Each year, state test scores offer a snapshot of how much New York City students have learned. But they say little about how the city’s schools stack up against other districts’, in part because the raw scores largely reflect student demographics — wealthier districts tend to have higher scores.
Now, a major new analysis of several years of test scores from across the country provides a better way to judge and compare districts: Instead of looking at a single moment, it shows how well school systems help students grow their skills over time.
Based on that measure, New York City falls just below the middle of the pack: In the five years from third to eighth grade, its students collectively make about 4.6 grade levels of progress — landing New York in the 35th percentile of districts nationally. By contrast, Chicago students advance the equivalent of six grades within those five years, giving the district one of the highest growth rates in the country.
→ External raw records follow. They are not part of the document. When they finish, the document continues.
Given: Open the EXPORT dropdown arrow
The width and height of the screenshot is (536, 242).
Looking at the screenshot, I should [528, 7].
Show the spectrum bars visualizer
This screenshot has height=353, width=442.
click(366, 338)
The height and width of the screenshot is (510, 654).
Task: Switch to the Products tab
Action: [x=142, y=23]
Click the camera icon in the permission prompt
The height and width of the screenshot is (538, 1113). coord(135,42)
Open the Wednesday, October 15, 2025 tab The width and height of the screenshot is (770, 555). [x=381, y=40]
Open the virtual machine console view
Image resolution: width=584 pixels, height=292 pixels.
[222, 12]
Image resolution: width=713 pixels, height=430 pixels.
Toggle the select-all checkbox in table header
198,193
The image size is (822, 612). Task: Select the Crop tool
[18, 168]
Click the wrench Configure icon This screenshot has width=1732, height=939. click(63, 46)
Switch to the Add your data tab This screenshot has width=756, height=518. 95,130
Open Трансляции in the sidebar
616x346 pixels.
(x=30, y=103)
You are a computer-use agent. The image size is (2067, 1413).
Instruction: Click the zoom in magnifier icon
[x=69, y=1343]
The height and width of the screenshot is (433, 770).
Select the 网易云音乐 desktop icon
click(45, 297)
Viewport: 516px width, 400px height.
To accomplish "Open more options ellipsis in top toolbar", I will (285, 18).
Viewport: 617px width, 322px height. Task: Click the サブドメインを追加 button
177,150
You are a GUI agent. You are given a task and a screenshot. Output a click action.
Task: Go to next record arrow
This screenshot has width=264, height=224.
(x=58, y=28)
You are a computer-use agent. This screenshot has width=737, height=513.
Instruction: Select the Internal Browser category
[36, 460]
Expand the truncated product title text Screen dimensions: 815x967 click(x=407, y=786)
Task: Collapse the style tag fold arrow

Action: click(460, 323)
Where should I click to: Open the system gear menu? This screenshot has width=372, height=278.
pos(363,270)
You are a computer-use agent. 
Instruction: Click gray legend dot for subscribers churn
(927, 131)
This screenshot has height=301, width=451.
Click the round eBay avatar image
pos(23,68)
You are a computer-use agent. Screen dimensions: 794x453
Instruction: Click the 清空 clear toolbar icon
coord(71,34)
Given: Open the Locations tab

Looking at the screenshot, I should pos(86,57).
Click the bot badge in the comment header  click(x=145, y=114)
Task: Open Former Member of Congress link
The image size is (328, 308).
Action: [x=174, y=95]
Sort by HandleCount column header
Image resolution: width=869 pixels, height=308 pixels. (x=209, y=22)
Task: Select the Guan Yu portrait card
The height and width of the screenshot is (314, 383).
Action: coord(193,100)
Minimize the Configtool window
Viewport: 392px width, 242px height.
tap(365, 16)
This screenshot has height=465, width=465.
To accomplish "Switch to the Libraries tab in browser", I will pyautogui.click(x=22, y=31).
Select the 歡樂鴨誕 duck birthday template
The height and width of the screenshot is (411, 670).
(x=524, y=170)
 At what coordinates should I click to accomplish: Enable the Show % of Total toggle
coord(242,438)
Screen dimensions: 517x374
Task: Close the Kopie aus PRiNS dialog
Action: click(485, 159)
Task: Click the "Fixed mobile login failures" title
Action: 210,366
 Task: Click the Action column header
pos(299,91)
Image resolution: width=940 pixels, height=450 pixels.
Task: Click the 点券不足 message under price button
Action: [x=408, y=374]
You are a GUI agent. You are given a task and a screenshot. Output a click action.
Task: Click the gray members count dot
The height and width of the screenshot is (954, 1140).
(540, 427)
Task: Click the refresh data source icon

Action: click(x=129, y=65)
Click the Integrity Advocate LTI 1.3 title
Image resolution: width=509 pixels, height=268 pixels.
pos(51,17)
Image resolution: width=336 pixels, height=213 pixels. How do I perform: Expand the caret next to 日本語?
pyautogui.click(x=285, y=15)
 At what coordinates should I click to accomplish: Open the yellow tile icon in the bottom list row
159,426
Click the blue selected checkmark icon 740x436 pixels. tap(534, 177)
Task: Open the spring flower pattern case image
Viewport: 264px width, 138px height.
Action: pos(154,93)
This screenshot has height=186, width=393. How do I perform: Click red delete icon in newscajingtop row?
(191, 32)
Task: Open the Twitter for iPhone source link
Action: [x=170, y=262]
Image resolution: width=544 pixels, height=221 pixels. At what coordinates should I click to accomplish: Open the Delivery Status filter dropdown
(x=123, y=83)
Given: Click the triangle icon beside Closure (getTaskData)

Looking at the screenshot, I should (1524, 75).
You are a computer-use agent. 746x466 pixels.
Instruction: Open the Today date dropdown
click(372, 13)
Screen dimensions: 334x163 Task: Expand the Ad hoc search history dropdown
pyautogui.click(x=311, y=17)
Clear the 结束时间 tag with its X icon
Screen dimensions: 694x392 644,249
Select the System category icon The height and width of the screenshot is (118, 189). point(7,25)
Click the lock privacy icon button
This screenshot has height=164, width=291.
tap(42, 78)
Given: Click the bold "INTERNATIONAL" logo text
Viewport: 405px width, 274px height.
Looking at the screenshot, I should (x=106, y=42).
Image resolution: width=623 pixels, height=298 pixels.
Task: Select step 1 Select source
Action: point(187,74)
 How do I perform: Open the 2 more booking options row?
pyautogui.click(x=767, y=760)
Still, New York is slightly above average when compared to other large districts with many students from low-income families. And it trounces the state’s other urban districts — including Yonkers, Syracuse, and Rochester, which have some of the nation’s worst growth rates.
“Among big poor districts, it’s better than average,” said Sean Reardon, the Stanford University researcher who conducted the analysis. “In the grand scheme, it’s pretty middle-of-the-road.”
Reardon’s analysis — based on 300 million standardized tests taken by students across more than 11,000 school districts from 2009 to 2015 — is the largest of its kind. It looks both at student proficiency on third-grade math and English tests (that is, what share of students earned a score deemed “proficient”) and student growth between grades three and eight (how much their scores improved over time). Reardon’s research was supported by several foundations, including the Bill and Melinda Gates Foundation, which also provides funding to Chalkbeat.
The analysis controls for the differences in tests across states and over time by converting scores into a common scale that measures growth in grade levels, making it possible to compare nearly every district in the country to one another. (It excludes New York’s scores from 2015 and some grades in 2014 because of the high number of students who boycotted the state tests those years. However, each district’s five-year growth rates is actually an average of its year-over-year growth, so Reardon was still able to calculate a five-year rate for New York.)
Experts generally prefer growth rates over proficiency as a way to evaluate school quality, since growth measures the progress students make in school rather than where they started. Even if a district enrolls many poor students who are less likely than their affluent peers to hit the “proficiency” benchmark, its schools can still help them advance at a rate comparable to or even better than schools filled with wealthier students.
“Growth is way better than achievement,” said Douglas Ready, an education and public policy professor at Teachers College, Columbia University. “We know low-income students start school behind — the question is what do school districts do with the kids they get?”
New York’s growth rate falls just below the national median of 4.8 grade levels. Among big districts, its students made gains similar to those in Dallas and Detroit, and greater than students in Los Angeles, Miami, and Indianapolis.
By contrast, Rochester ranks rock-bottom nationally. In that high-poverty district, where the median income among families with children in the public schools is $26,000, students advanced about three grade levels in five years. Yonkers’ $48,000 median income is much higher, yet its schools barely do better, with students moving just 3.5 grade levels. (Among New York City public-school parents, the median income is $42,000.)
Reardon emphasized that test scores provide an important but incomplete picture of student learning, and growth rates are an imperfect measure of school effectiveness since factors outside of the classroom also influence how much students learn over time.
Still, he argued that officials who rate schools and parents who choose them would do much better to look at a school’s growth rate over its average test scores. In fact, he said, a focus on growth rates could theoretically drive down socioeconomic segregation since higher-income parents might be willing to enroll their children in schools with many poor students and low overall test scores if the schools nonetheless had outstanding growth rates.
Ready, however, pointed out that even when schools and districts are highly effective at helping students make progress, they are still unlikely to close the yawning achievement gaps that separate most poor and wealthier students from the time they start school. Reardon came to the same conclusion.
“The large gaps in students’ academic skills between low- and higher-[socioeconomic status] districts are so large,” Reardon’s analysis says, “that even the highest growth rate in the country would be insufficient to close even half of the gap by eighth grade.”
In response to the analysis, New York City education department officials pointed to the National Assessment of Educational Progress, a standardized test taken by a representative sample of students in each state and certain districts, including New York. Only one other district among the country’s 10 largest cities performed better in reading and math than New York, which had the highest share of low-income students reach the proficient level on the reading test.
“Our schools are the strongest they’ve ever been, with record-high graduation and college enrollment rates, and improving state test scores,” said the district’s spokesman, Will Mantell.